Вдругъ студенты закричали:
— Оплевать Лозе!
Лозе былъ префектъ полиціи. Тогда организовалось огромное шествіе къ дому префекта, чтобъ «оплевать Лозе». Шествіе двинулось. А оставшіяся сзади тысячи продолжали безчинствовать. Мнѣ казалось, что сегодня ничего интереснаго больше я не увижу, поэтому я отправился въ ресторанъ, поѣлъ и вернулся дальней дорогой домой.
Но дни шли, а безпорядки продолжались. Теперь на улицѣ можно было видѣть и слышать много удивительнаго. Разъ вечеромъ я отправился въ ресторанъ поужинать. Шелъ небольшой дождь, и я захватилъ дождевой зонтикъ.
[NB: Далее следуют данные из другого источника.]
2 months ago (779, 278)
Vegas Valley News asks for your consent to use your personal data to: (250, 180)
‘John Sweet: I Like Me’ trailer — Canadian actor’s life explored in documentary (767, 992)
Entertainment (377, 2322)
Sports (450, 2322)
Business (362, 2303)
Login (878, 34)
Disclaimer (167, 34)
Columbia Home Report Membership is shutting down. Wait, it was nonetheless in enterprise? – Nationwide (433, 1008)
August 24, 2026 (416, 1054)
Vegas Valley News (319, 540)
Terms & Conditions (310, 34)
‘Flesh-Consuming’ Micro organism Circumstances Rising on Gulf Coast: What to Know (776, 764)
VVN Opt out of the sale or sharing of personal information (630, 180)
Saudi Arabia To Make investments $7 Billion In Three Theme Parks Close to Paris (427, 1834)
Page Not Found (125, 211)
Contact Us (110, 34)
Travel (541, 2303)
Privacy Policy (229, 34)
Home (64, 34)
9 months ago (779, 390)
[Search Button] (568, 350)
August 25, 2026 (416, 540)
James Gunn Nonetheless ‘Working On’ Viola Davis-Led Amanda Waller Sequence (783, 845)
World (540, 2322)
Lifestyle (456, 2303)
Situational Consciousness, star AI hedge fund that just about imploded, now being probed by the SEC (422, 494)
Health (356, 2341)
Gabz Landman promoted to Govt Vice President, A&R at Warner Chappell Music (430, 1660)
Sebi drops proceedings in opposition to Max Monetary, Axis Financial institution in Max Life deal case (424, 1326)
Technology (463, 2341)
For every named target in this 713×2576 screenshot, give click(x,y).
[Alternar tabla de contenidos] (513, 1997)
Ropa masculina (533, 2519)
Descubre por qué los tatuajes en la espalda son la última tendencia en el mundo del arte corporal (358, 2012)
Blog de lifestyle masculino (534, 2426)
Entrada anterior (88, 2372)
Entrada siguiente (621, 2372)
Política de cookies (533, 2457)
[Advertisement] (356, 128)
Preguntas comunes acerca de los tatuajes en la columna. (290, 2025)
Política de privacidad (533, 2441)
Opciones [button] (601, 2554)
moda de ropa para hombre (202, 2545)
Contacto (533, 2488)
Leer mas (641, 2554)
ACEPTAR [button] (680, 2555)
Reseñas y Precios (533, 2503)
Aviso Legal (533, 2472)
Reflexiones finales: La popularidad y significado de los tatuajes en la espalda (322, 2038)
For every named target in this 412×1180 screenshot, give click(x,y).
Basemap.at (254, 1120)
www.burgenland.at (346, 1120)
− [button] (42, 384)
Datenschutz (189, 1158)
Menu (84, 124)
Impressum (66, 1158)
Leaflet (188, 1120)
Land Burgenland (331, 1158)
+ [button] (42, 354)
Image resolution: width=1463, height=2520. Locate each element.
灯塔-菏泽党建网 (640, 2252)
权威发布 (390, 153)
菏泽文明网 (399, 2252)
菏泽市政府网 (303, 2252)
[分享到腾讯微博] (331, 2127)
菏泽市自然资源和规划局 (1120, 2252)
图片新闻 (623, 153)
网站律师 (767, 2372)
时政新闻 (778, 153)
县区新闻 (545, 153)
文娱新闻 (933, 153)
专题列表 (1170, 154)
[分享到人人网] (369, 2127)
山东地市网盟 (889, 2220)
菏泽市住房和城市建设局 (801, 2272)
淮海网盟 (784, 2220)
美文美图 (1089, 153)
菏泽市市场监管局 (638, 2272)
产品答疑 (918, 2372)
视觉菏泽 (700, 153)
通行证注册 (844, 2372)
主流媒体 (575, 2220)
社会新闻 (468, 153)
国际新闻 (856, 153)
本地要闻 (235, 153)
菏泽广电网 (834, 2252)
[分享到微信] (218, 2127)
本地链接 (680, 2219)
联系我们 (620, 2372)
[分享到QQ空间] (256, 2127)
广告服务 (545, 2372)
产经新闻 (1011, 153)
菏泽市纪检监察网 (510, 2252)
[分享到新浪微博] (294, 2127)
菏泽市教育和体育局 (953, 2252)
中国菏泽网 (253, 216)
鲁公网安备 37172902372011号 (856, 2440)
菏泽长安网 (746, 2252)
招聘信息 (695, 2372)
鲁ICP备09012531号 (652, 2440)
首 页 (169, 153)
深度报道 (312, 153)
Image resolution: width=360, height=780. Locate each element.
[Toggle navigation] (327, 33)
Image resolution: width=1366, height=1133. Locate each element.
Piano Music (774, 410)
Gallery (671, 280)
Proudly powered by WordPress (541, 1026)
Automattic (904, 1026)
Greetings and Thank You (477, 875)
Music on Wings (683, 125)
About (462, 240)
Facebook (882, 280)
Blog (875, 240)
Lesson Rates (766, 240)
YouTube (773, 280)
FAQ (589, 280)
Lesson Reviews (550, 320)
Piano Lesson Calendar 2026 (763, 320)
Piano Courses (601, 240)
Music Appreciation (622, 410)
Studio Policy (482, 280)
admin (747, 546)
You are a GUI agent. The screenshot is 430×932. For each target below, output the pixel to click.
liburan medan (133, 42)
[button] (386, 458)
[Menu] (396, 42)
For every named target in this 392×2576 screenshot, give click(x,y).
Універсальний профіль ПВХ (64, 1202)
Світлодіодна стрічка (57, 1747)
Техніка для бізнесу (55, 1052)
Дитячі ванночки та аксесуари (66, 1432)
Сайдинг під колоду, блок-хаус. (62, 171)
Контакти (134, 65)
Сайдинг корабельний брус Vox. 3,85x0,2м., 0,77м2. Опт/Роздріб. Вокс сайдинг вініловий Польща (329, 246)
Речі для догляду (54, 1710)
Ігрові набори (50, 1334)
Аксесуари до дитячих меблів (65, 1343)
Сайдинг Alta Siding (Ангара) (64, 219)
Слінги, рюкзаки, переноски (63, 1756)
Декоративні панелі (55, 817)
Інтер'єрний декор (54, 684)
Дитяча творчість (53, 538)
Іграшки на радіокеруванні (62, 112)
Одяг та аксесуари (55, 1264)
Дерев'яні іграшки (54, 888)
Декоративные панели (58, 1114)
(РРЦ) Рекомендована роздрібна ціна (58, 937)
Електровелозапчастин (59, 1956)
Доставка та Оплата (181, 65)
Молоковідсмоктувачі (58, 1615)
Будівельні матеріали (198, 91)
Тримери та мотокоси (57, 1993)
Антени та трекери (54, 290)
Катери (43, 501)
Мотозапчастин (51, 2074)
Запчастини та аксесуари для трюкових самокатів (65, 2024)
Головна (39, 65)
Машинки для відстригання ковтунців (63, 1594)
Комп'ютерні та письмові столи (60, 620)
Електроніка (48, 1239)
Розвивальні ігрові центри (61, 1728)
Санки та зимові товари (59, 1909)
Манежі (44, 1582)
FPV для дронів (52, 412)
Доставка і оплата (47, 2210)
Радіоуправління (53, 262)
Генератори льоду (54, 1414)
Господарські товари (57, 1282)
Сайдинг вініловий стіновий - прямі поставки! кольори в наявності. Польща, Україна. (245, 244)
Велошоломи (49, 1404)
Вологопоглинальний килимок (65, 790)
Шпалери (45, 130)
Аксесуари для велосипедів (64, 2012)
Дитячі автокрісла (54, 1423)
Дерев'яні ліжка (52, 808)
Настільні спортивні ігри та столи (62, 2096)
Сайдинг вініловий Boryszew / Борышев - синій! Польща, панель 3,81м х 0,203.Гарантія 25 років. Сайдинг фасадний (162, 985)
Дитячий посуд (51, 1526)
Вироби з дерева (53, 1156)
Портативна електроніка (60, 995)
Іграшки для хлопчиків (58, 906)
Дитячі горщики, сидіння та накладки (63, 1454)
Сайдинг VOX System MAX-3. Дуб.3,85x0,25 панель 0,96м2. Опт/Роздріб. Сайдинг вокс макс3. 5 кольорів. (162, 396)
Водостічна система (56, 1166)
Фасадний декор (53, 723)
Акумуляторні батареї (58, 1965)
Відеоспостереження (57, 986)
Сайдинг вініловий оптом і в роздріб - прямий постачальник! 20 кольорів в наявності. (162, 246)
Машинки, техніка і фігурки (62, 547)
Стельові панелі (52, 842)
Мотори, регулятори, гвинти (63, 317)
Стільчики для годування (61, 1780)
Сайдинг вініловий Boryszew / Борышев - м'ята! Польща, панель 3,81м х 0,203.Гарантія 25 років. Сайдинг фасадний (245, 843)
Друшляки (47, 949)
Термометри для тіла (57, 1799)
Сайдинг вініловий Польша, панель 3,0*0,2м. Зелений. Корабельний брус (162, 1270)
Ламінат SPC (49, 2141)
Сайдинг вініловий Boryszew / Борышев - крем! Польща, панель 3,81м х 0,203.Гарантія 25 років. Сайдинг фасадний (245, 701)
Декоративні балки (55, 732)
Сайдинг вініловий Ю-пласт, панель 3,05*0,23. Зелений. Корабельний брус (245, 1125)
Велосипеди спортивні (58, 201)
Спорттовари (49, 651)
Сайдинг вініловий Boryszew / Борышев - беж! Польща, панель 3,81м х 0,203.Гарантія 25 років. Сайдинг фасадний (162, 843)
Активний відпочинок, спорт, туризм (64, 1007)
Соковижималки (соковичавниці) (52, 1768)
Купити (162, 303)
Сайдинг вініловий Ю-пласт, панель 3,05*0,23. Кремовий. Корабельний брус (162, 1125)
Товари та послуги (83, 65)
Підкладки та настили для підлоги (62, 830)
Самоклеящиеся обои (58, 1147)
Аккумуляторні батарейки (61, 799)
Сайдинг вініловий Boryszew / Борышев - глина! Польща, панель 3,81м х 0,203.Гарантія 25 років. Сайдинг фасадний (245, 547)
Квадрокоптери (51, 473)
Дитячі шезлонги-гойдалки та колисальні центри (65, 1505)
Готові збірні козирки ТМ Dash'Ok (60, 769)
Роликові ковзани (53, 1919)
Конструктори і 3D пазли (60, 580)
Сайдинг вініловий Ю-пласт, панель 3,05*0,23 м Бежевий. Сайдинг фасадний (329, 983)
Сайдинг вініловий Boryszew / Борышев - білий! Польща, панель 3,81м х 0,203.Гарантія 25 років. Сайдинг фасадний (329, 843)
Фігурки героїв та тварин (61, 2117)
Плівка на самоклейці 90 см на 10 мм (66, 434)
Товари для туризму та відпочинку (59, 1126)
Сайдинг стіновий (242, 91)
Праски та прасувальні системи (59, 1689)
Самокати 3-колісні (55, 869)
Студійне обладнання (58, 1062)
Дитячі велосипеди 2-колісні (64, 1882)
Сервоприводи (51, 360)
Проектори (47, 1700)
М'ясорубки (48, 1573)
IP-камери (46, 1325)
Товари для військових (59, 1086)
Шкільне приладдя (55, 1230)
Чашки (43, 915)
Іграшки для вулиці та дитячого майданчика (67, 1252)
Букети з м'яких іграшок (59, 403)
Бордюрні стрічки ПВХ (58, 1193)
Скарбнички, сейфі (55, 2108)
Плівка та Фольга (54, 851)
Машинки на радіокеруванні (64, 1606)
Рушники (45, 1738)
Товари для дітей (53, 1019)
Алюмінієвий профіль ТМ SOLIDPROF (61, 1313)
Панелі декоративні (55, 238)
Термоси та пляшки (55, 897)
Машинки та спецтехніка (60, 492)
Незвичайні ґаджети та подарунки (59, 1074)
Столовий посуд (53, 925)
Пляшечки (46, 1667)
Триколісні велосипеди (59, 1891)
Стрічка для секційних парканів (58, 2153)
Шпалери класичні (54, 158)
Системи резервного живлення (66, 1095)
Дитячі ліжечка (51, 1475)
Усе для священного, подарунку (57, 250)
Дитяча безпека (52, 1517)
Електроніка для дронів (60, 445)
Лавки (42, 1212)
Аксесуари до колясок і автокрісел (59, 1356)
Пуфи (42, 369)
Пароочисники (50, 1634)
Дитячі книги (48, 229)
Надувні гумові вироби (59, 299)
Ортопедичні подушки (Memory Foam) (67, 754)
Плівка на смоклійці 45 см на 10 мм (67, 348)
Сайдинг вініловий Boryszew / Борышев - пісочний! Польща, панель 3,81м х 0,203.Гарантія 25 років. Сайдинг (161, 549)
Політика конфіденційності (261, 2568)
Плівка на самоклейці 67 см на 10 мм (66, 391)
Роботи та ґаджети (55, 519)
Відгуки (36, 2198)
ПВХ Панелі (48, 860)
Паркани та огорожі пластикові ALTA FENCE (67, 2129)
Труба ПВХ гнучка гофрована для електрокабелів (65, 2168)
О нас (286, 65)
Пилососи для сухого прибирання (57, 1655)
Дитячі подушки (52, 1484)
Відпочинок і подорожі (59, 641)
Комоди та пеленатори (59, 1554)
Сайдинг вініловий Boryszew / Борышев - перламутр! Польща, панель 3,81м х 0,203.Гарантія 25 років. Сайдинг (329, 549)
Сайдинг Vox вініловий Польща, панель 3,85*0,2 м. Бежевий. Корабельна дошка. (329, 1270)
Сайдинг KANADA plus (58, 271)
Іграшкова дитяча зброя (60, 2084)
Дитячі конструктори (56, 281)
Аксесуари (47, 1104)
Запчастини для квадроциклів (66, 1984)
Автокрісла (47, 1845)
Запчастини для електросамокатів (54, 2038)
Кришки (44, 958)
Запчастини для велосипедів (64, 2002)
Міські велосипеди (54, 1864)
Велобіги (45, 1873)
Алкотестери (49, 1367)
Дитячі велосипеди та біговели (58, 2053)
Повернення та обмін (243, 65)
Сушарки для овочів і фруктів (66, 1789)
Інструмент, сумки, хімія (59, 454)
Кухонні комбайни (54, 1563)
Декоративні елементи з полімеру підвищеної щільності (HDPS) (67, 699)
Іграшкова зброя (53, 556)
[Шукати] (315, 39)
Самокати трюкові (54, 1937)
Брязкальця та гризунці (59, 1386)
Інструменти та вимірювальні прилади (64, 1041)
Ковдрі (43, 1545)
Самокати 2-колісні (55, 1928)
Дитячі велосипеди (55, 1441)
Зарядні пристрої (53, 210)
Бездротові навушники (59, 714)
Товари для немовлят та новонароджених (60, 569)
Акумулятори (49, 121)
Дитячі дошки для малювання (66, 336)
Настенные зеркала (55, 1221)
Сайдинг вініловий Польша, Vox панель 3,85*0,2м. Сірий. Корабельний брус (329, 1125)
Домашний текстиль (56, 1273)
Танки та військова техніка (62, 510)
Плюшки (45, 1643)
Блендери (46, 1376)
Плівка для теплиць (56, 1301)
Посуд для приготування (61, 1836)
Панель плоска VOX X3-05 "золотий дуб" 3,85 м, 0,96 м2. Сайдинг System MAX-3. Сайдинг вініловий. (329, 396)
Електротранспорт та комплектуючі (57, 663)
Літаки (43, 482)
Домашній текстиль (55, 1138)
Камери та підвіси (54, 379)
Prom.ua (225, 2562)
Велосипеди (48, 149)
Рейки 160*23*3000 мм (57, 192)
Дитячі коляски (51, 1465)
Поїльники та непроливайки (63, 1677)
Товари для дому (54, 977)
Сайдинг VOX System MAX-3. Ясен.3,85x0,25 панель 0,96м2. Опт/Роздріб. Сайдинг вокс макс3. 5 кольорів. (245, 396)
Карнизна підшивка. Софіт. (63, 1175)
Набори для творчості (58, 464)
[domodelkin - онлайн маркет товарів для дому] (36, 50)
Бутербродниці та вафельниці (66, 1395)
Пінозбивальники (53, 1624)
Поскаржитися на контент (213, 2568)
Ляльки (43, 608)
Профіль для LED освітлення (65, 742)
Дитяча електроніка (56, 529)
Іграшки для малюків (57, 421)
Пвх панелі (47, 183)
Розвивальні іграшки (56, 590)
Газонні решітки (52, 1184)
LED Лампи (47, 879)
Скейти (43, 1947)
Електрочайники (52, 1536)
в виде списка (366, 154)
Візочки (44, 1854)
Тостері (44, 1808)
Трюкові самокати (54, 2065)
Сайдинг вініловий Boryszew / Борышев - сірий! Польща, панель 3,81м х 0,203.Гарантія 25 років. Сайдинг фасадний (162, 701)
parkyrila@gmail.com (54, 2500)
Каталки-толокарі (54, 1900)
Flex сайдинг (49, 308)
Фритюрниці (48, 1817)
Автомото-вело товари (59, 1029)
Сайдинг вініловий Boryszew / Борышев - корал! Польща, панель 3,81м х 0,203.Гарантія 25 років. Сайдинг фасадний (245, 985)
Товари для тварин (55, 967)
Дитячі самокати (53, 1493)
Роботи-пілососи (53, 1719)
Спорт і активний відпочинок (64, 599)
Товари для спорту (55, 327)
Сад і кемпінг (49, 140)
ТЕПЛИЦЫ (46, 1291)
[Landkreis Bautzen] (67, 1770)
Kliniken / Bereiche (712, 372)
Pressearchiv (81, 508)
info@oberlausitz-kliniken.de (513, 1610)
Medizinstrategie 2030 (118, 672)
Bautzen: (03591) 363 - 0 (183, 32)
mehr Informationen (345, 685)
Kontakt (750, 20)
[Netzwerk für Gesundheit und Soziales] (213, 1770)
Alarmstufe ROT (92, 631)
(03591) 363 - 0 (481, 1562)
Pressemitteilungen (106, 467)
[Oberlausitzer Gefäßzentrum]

Вдругъ наполдорогѣ меня останавливаетъ какая-то банда, она занималась разрушеніемъ баррикады, выстроенной на время, — эта баррикада должна была изолировать улицу отъ толпы. Она была выстроена изъ бревенъ и досокъ. Я выглядѣлъ сильнымъ и былъ имъ нуженъ, они въ очень опредѣленномъ тонѣ просятъ меня помочь имъ разрушить баррикаду. Я зналъ, сопротивленіемъ не поможешь; я отвѣтилъ, что радъ имъ помочь. И начали мы и ломать и швырять. Но ничего не помогало. Насъ было, вѣроятно, человѣкъ пятьдесятъ, но мы работали недружно и не могли совладать съ баррикадой. Вдругъ меня осѣнила мысль затянуть пѣсню, какъ это дѣлаютъ норвежскіе каменьщики, когда поднимаютъ тяжесть. Это помогло. Скоро бревна начали трещать, и черезъ нѣсколько минутъ баррикада обрушилась. Мы закричали: ура!